• **INSTRUCTIONS TO FOLLOW**
Would you please return only the lines from the one with "You are a GUI" through the last line of the records below, leaving the pictures out?

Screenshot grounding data
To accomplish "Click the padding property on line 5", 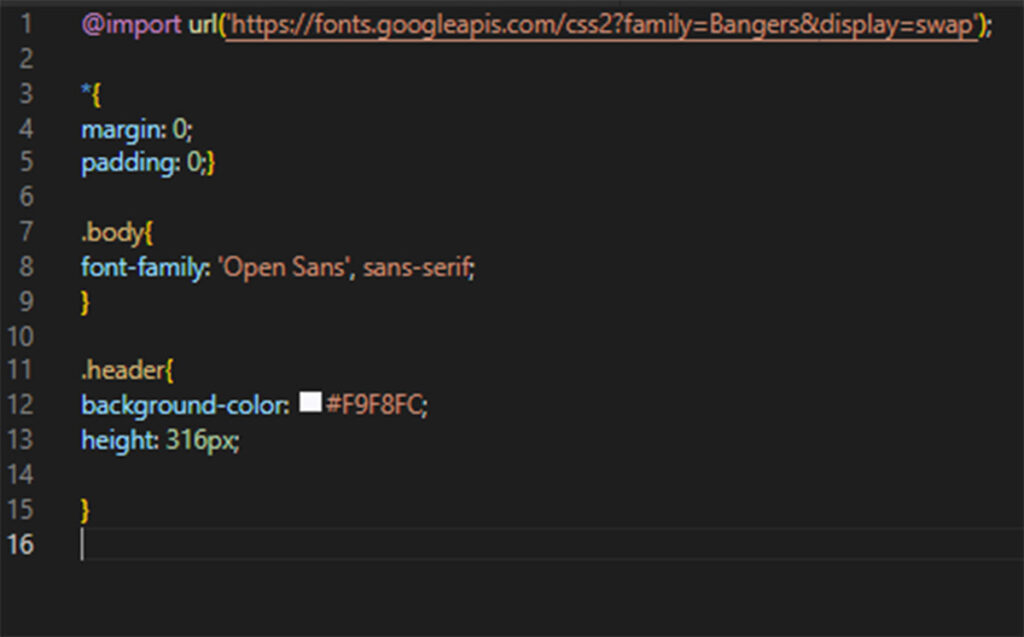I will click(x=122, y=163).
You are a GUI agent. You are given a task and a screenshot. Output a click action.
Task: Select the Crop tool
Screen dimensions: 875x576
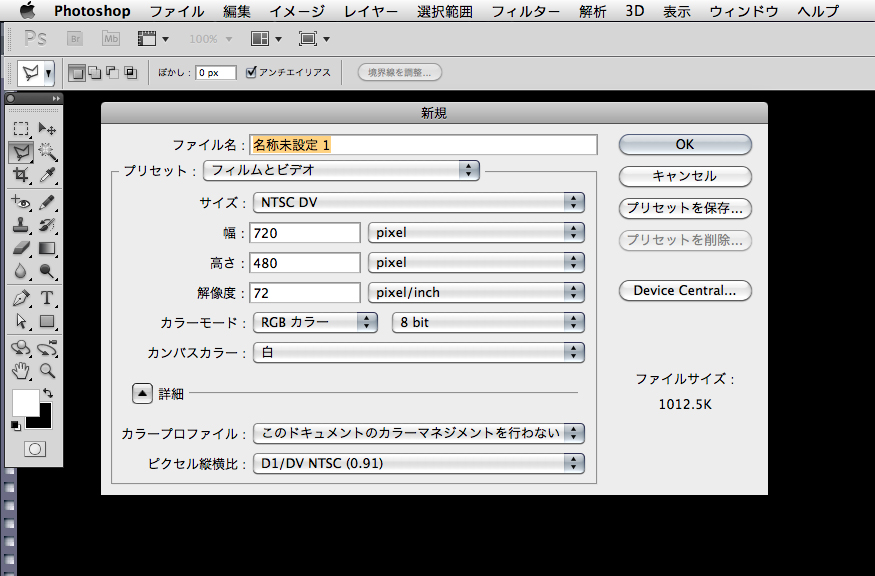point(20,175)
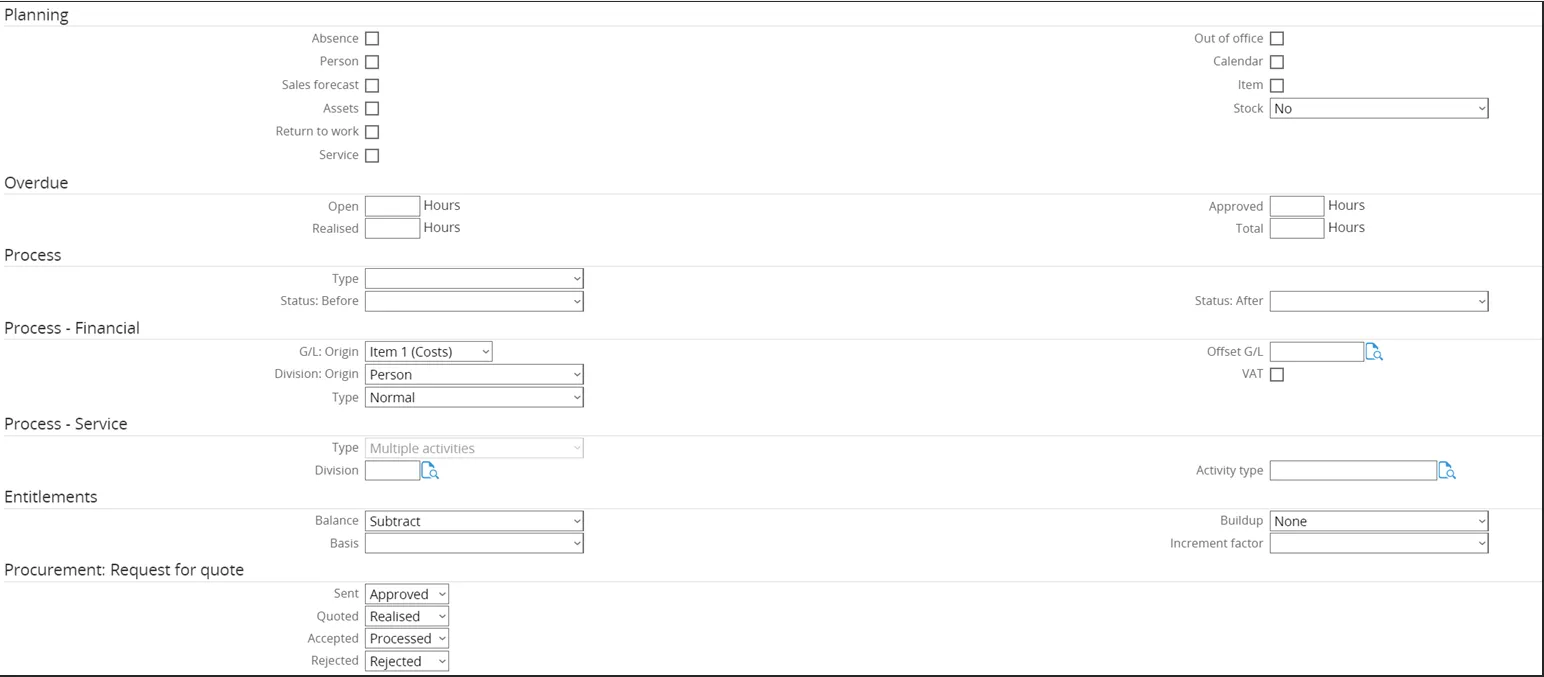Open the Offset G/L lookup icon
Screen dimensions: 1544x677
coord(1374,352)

• **ANSWER TO THE PROBLEM**
You are a GUI agent. You are given a task and a screenshot. Output a click action.
Task: Select the Crop tool
Screen dimensions: 875x576
point(20,175)
Open the Offset G/L lookup icon
Screen dimensions: 1544x677
coord(1374,352)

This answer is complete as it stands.